Before the session began, a nervous hush filled the small room at the Chattanooga Career Center.
The only sound was the scratch of pencils on paper as each person made their way through paperwork. No one looked at one another. No one wanted to be there.
"Is everyone here because of lack of work?" asked Amy Wallace, a young blonde employee with the Tennessee Department of Labor, trying to lighten the mood with a smile. "When were you laid off?"
Five times a week, Ms. Wallace helps groups of Chattanoogans who have recently lost work in this recession navigate the tedious process of filing for unemployment insurance.
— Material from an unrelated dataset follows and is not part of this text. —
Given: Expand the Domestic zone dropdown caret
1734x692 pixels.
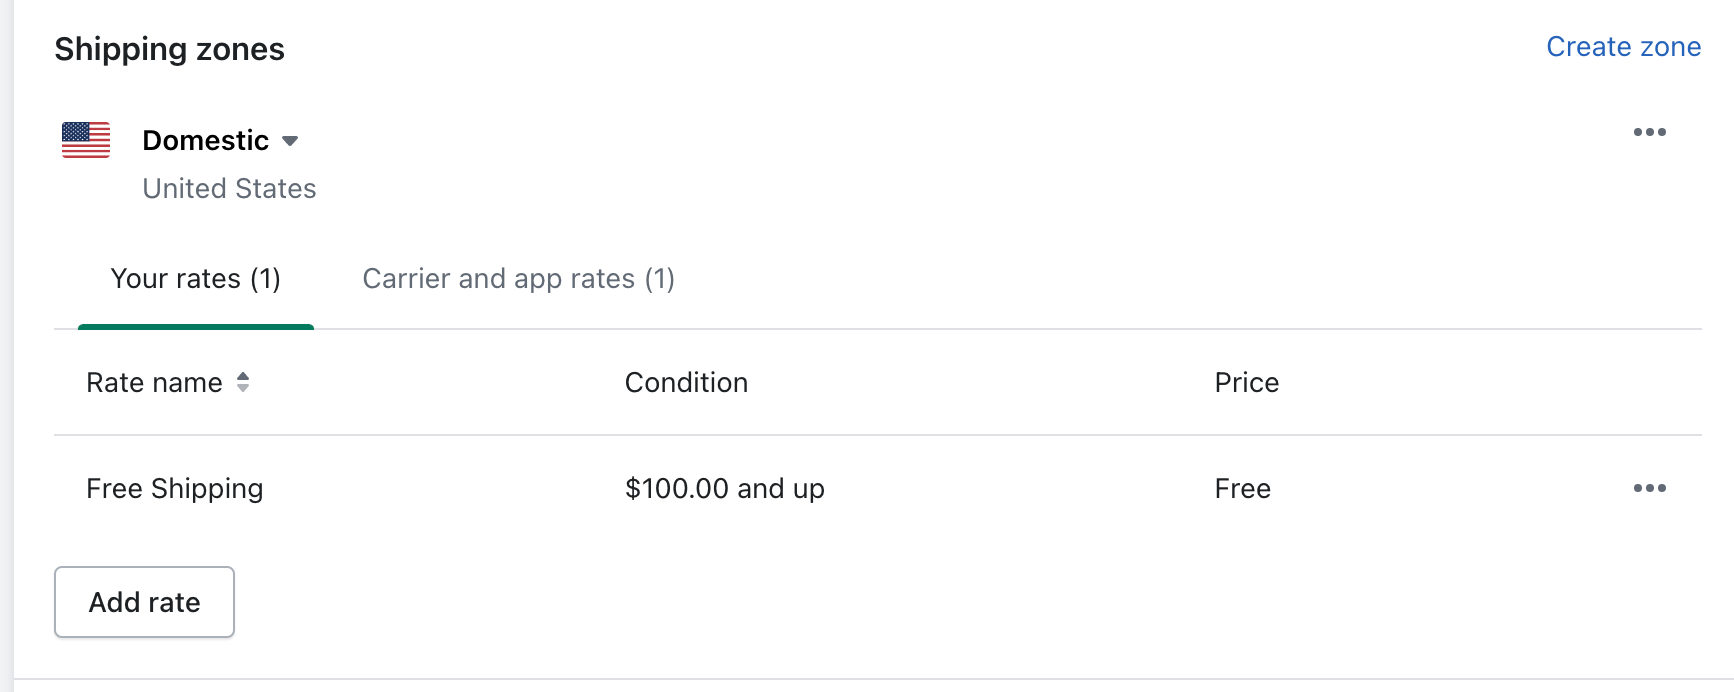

Since the end of January, career centers across the state have been holding mass unemployment claim sessions because the state Department of Labor and Workforce Development cannot handle the flood of calls from unemployed workers looking for help.
Across the state line in Georgia, officials also are awash in unemployment insurance claims. In fact, the Georgia Department of Labor has been mobilizing its offices to go to companies with massive layoffs and talking to people on-site.
Requirements to participate in mass claim sessions:
* Must have been laid off for lack of work or reduction in force.
* Must have worked only in Tennessee for the last 18 months.
* Separation notice or letter from employer stating lack of work as reason for layoff.
* Two IDs - driver's license or state photo ID card and another, such as birth certificate or utility bill in your name.
* Social Security number.
* Address and telephone number.
* Former employer's name, address and telephone number.
* Last day worked and places of employment for last 18 months.
Source: Tennessee Department of Labor and Workforce Development
The sessions are held at 8:30 a.m. and 1:30 p.m. on Mondays and Thursdays and at 8:30 a.m. on Fridays.
ON THE WEB
For more information about the state's mass claim sessions go to http://www.tennessee.gov/labor-wfd/claimhelp.htm.
Many of those filing for unemployment need state support for the first time in their lives, said Richard Butler, an employee at the Chattanooga Career Center. Since the meetings began Jan. 29, 233 people have attended emergency claims sessions, he said. Understandably, the tone of the meetings is often sullen and downcast, he said.
In March, 52,694 people filed unemployment claims in Tennessee, a significant jump from March 2008 when 22,587 people filed, said Jeff Hentschel, spokesman for the Department Labor and Workforce Development. Last week alone, 14,176 Tennesseans were filing for unemployment insurance, he said.
Unemployment claims in the United States jumped to a 16-year high last week, according to the U.S. Department of Labor, which released numbers Thursday. Officials said first-time jobless claims rose to a seasonally adjusted 542,000 from a downwardly revised figure of 515,000 in the previous week.
The number of people continuing to claim unemployment insurance increased for the third straight week to more than 4 million, the highest since December 1982, when the economy was in a painful recession, according to The Associated Press.
Typically in Tennessee, unemployment claims are not handled at career centers, which are responsible for offering help with continuing education, job searches and interview training. But officials with the Department of Labor and Workforce Development are authorizing some center employees to handle claims because of the sheer demand.
"They have been so slammed that they gave us access," Mr. Butler said.
Mr. Hentschel said the state's five unemployment claim call centers are receiving 6,000 calls per week, about the same as last year, and mass claim sessions are elevating the burden on the state system.
Philip Claiborne, who was laid off from a small chemical company in Hamilton County where he had worked for six years, was among the crowd of people lining up at the career center last week for help with claims or finding a job.
For the first time in his adult life, Mr. Claiborne said he will be counting on the government for help with food and utility payments. He said he has a wife and four cats who rely on him.
"I have worked as hard as I could (for the company), but they were hurting for money," Mr. Claiborne said. "I have done good work for them."
Although the outlook appears bleak, Mr. Claiborne said he has confidence in the future. He said he thinks he can find work at another chemical company or in shipping and receiving at another company.
Danny Cope, manager at the Dalton, Ga., Career Center, said the most difficult thing for people facing unemployment is not knowing the future.
With companies in the area cutting thousands of jobs, competition for work is fierce, and it can take a long time to find new work, he said.
As soon as he gets someone through the paperwork related to filing an unemployment claim, he said he encourages them to use the career center's services such as counseling, job databases and interview training.
"There is a tone of uncertainty," Mr. Cope said. "We are trying to offer them hope."